Our data provides additional evidence on the role of anemia during HIV infection and also reveals its great impact in this cohort of Hispanic subjects. Nevertheless, limitations of this study should be mentioned. Firstly, as variables were compiled at the same time, we were unable to establish that factors associated with anemia were present before the disorder, and are either risk or protective factors. In addition, all data we analyzed (except mortality information) was obtained at the time of study entry. Not evaluating clinical and laboratory information after baseline impeded us from having a more precise scenario of the relationship between many variables that change over time (i.e., CD4 cell count, HIV viral load, BMI, treatment, hemoglobin level) and survival.

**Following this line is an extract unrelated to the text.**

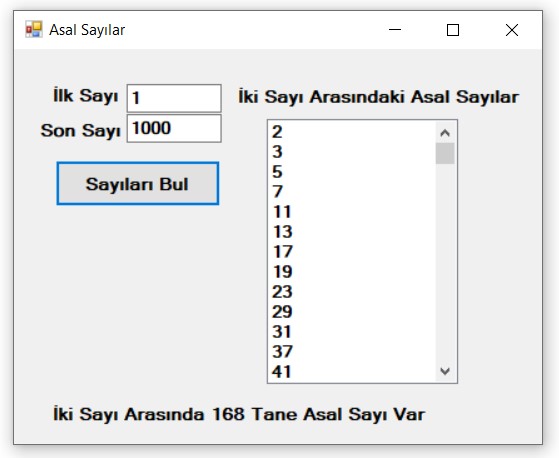Viewport: 559px width, 458px height.
Task: Maximize the Asal Sayılar window
Action: tap(453, 30)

Finally, as the sample for this study was conveniently drawn, we cannot generalize our results to all HIV-infected patients in Puerto Rico.

Conclusions

The presence of anemia at enrollment was relevant in this cohort of HIV-infected Hispanics, and it was associated with several adverse prognostic features of the HIV infection and unemployment. Most importantly, having anemia at baseline was independently associated with an increased mortality risk at one year. Future steps should focus on integrating the patients’ follow-up information to evaluate whether recovering from anemia is associated with longer survival, as has been described[19, 21]. Further investigations are also needed to identify the types of anemia affecting these patients, which would bring valuable information on the causes of this abnormality, and will help to delineate strategies in order to deal with this threatening comorbidity in this particular group.